*SOURCE DOCUMENT:*
# # # # #

What’s in the Dataset object

The datasets.Dataset object that you get when you execute for instance the following commands:

>>> from datasets import load_dataset
>>> dataset = load_dataset('glue', 'mrpc', split='train')

behaves like a normal python container. You can query its length, get rows, columns and also lot of metadata on the dataset (description, citation, split sizes, etc).

In this guide we will detail what’s in this object and how to access all the information.

An datasets.Dataset is a python container with a length coresponding to the number of examples in the dataset. You can access a single example by its index. Let’s query the first sample in the dataset:

>>> len(dataset)
3668
>>> dataset[0]
{'idx': 0,
 'label': 1,
 'sentence1': 'Amrozi accused his brother , whom he called " the witness " , of deliberately distorting his evidence .',
 'sentence2': 'Referring to him as only " the witness " , Amrozi accused his brother of deliberately distorting his evidence .'}

Features and columns

A datasets.Dataset instance is more precisely a table with rows and columns in which the columns are typed. Querying an example (a single row) will thus return a python dictionary with keys corresponding to column names, and values corresponding to the example’s value for each column.

You can get the number of rows and columns of the dataset with various standard attributes:

>>> dataset.shape
(3668, 4)
>>> dataset.num_columns
4
>>> dataset.num_rows
3668
>>> len(dataset)
3668

You can list the column names with datasets.Dataset.column_names() and get their detailed types (called features) with datasets.Dataset.features:

>>> dataset.column_names
['idx', 'label', 'sentence1', 'sentence2']
>>> dataset.features
{'idx': Value(dtype='int32', id=None),
 'label': ClassLabel(num_classes=2, names=['not_equivalent', 'equivalent'], names_file=None, id=None),
 'sentence1': Value(dtype='string', id=None),
 'sentence2': Value(dtype='string', id=None),
}

Here we can see that the column label is a datasets.ClassLabel feature.

# # # # #

*DATA LISTING:*
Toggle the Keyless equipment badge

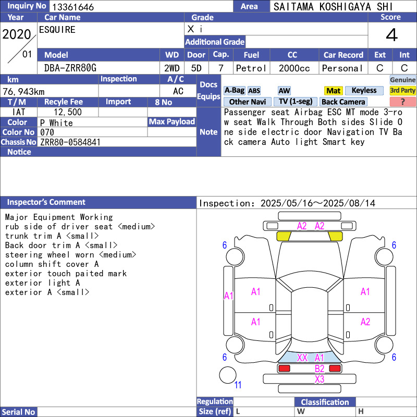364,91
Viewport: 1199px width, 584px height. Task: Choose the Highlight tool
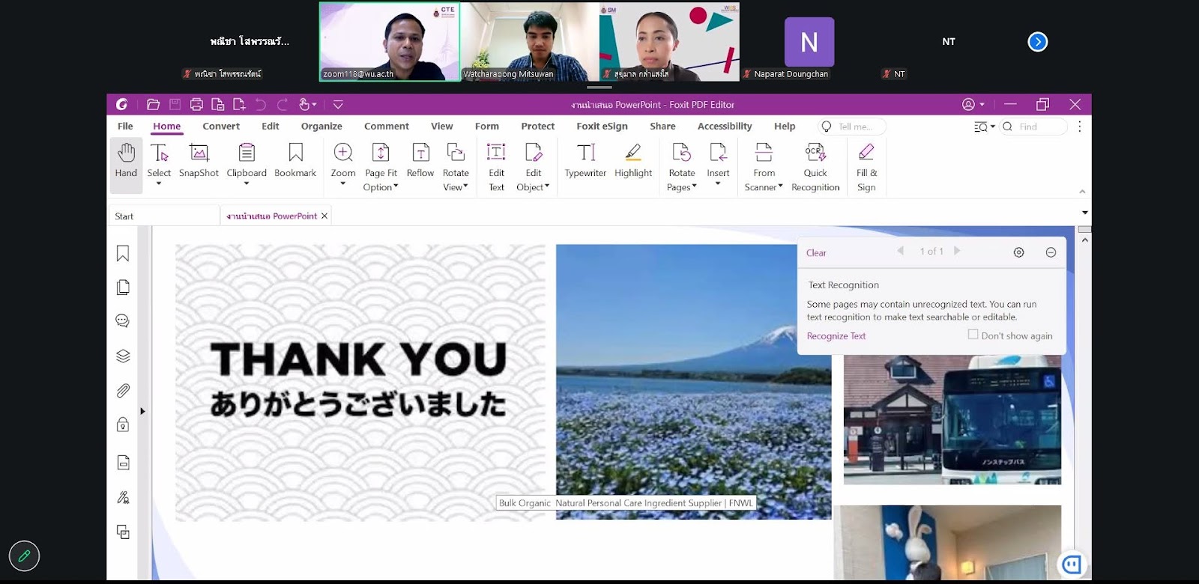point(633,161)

# # # # #

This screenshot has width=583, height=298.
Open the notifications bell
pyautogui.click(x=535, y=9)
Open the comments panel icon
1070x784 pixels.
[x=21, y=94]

# # # # #

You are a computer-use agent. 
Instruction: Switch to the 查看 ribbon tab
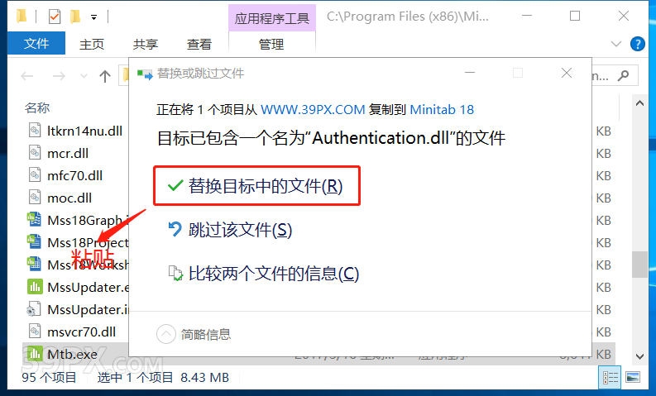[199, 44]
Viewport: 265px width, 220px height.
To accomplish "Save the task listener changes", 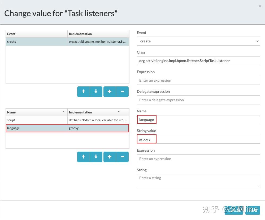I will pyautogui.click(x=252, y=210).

# # # # #

*STUDY QUESTIONS:*
1/ Answer these questions from the Dataset object guide, one answer per line:
(a) What number does `dataset.num_rows` return?
(b) What column names does `dataset.column_names` list?
(c) What kind of feature is the label column, and what two names does it have?
2/ Copy the Dataset object guide word for word. Begin at the words "The datasets.Dataset object" and stop after "split sizes, etc).".

*RESULTS FOR EACH TASK:*
1/
(a) 3668
(b) 'idx', 'label', 'sentence1', 'sentence2'
(c) It is a datasets.ClassLabel feature with the names 'not_equivalent' and 'equivalent'.

2/
The datasets.Dataset object that you get when you execute for instance the following commands:

>>> from datasets import load_dataset
>>> dataset = load_dataset('glue', 'mrpc', split='train')

behaves like a normal python container. You can query its length, get rows, columns and also lot of metadata on the dataset (description, citation, split sizes, etc).